Okay, I have a little dirty secret to share, lol. I used to loooove mayonnaise. Of course i knew it wasn’t good for me, but I spread it on my sandwich anyway! Yeah, yeah, you can sit there and judge me…. but! now I have this perfectly healthy alternative! Make a big batch of it, put them in small jars and keep some in the freezer (yeah, i know, freezer again lol) and some in the fridge. You can use this as a base for, practically anything. As a spread for sandwiches, wraps, salad dressings, pasta sauces and dips. Hence Superhero!

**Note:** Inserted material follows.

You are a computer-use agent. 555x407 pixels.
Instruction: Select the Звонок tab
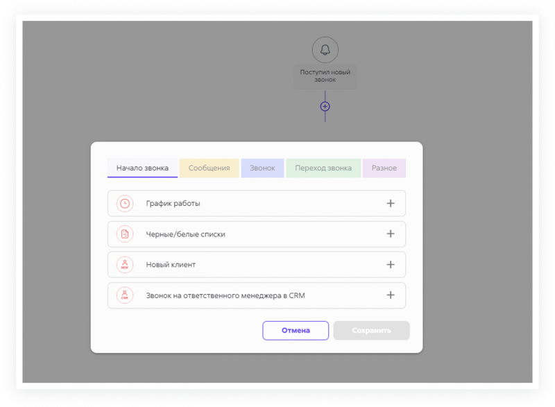click(x=262, y=168)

This one is basic and ill add more recipes using this Cashew Cream.
- 200g of cashew nuts
- water for soaking, twice the volume of nuts
- salt, pepper to taste
- juice of one lemon
- 1tsp Dijon mustard
Soak the nuts in water overnight or at least for couple of hours. Drain and place it in a blender or NutriBullet. You won’t reach that silky, creamy consistency in a food processor. It really has to be powerful. Add the rest of the ingredients to the nuts and a cup of cold water, and blend. Don’t worry if it seems a little too thin, it will thicken once you refrigerate it. If you want cheesy flavour you can add teaspoon of nutritional yeast. Thats it!! Depending on what you’re using it for, you can add more lemon and zest, herbs, miso, soy sauce, spice…. anything, really. Enjoy!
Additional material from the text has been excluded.